Große Ereignisse werfen ihre Schatten voraus. Und so verwundert es nicht, dass es bei der deutschen Fußball-Nationalmannschaft derzeit vor allem um eine Sache geht: die Europameisterschaft im eigenen Land im kommenden Jahr. "Es wird ein sehr schönes Erlebnis", prophezeite Bayer-Talent Florian Wirtz auf der DFB-Pressekonferenz mit Matthias Ginter und Emre Can. "Der Rudi (Völler) hat vor ein paar Tagen schon gesagt, dass wir uns alle darauf freuen können."
Denn über die jüngere Vergangenheit zu sprechen, heitert wohl kaum die Stimmung auf. Seit dem WM-Debakel in Katar ist sportlich nichts passiert, der letzte Auftritt der DFB-Auswahl war das Aus in der Gruppenphase - der 4:2-Erfolg über Costa Rica. Neues vom Platz gibt es deshalb frühstens erst am Samstag, wenn die Elf von Bundestrainer Hansi Flick ihren ersten Test des Jahres gegen Peru bestreitet (20.45 Uhr/ZDF und ntv.de-Liveticker) und dann am darauffolgenden Mittwoch gegen Belgien spielt (20.45 Uhr/RTL und im ntv.de-Liveticker).
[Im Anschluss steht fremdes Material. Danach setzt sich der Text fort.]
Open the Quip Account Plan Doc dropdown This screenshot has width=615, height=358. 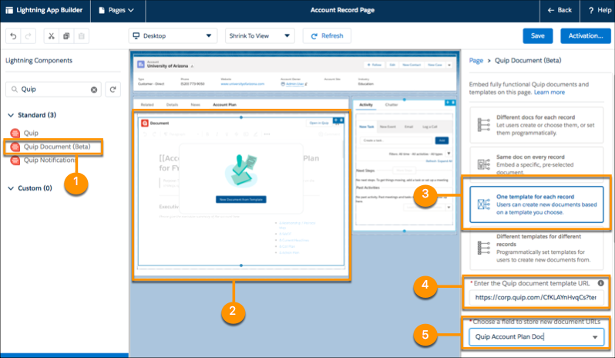coord(536,337)
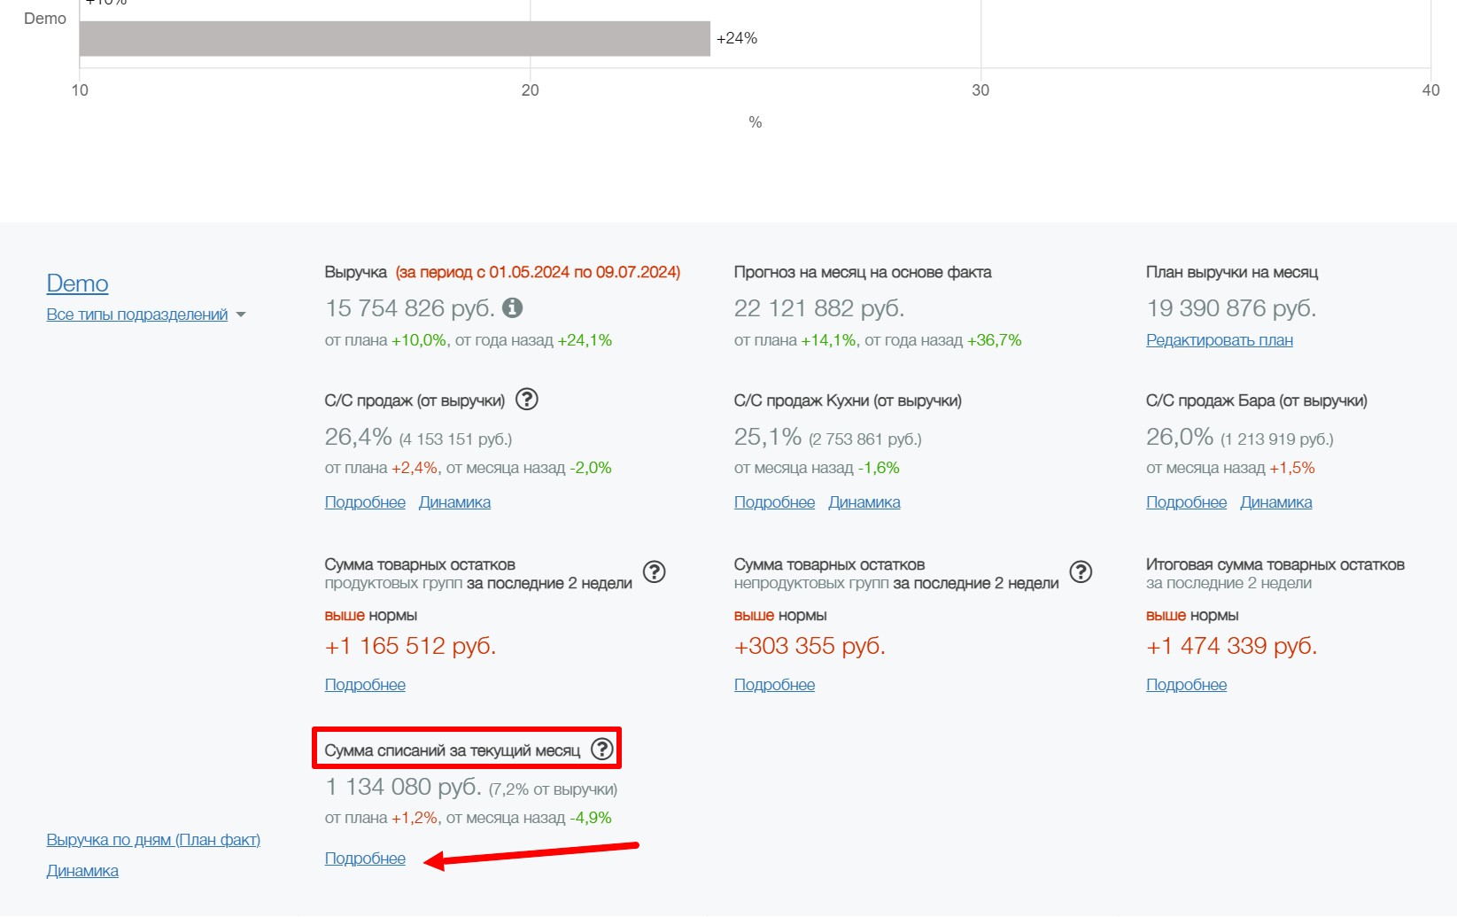Click Редактировать план link
The image size is (1457, 917).
pos(1219,340)
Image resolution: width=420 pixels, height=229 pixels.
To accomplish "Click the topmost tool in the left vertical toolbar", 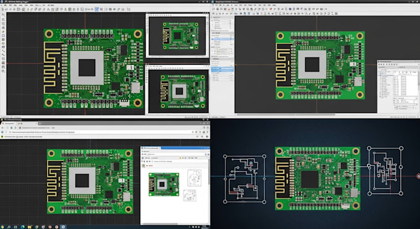I will [3, 15].
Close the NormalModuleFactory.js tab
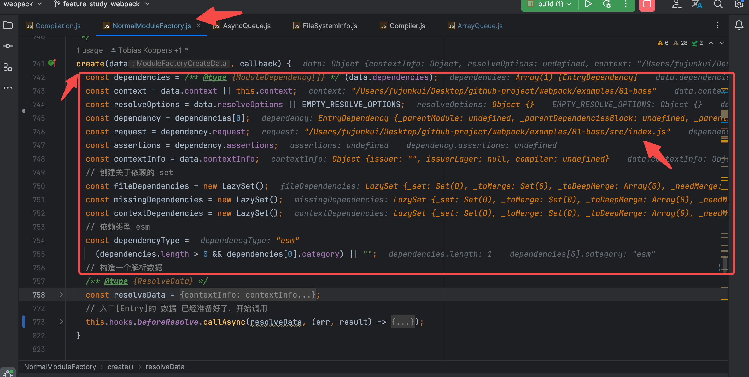The image size is (749, 377). (198, 26)
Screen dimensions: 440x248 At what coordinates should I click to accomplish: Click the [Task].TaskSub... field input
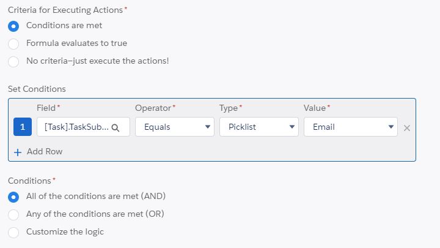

Neben dem sportlichen Erfolg beschäftigt die DFB-Elf ohnehin noch eine zweite große Mission, die aber eng mit der ersten verwoben ist: die Bindung zu den Fans. Wie das klappen soll, erklärte Ginter auf der Pressekonferenz. Für mehr Fan-Bindung gebe es zwei Wege - entweder der Erfolg oder sich nicht "so distanziert zu zeigen". Er selbst nannte das perfekte Beispiel dafür nicht, dabei es liegt auf der Hand: Borussia Dortmund. Der BVB steht während der Länderspielpause an der Spitze der Bundesliga-Tabelle, Trainer Edin Terzić hat die Liebe zu den Fans wieder neu entfacht. Am Sonntag trat er beim Saisonauftakt der Dortmunder Nordstadt-Liga auf, einem Straßenfußballwettberb für Jugendliche. Und stellte dort eindrucksvoll unter Beweis, was Fanliebe bedeutet (hier bei Stephan Uersfeld nochmal im Detail nachlesbar).
Emre Can liebt Zweikämpfe
Auf dem DFB-Podium saß unterdessen auch jemand, der das Geheimnis der Borussia kennt. Emre Can tauchte doch etwas überraschend in der Nominierungsliste des Bundestrainers auf. Sein letztes Länderspiel hatte der 29-Jährige noch unter Ex-Bundestrainer Jogi Löw gemacht - 2021 wurde er beim EM-Achtelfinal-Aus gegen England eingewechselt. Nun also die Rückkehr, die Neu-Trainer Flick schon vor einigen Tagen mit einem Extralob versah. "Ich habe mit Emre vor der WM gesprochen. Ich habe ihm damals gesagt: 'Hey, höre zu, wir haben 2024 eine Europameisterschaft in Deutschland. Wenn deine Entwicklung so ist, wie wir uns das vorstellen, hast du hier wieder eine Chance, in die Mannschaft zu kommen.' Das ist jetzt so", sagte Flick.
Wohin genau Can in die Mannschaft kommen soll, ist noch unklar. "Meine Rolle wird man im Laufe der Maßnahmen hier sehen", sagte der 29-Jährige selbst. "Ich liebe Zweikämpfe, ich liebe es, mich für die Mannschaft reinzuhauen", führte er weiter aus. "Ich will mich beweisen und auch Länderspiele machen." Und erklärte, dass es am Ende auch auf Mentalität ankomme. Denn nach Jahren, in denen der BVB für seinen angeblichen Mangel an eben jener kritisiert wurde, sind sie plötzlich vorbildlich darin.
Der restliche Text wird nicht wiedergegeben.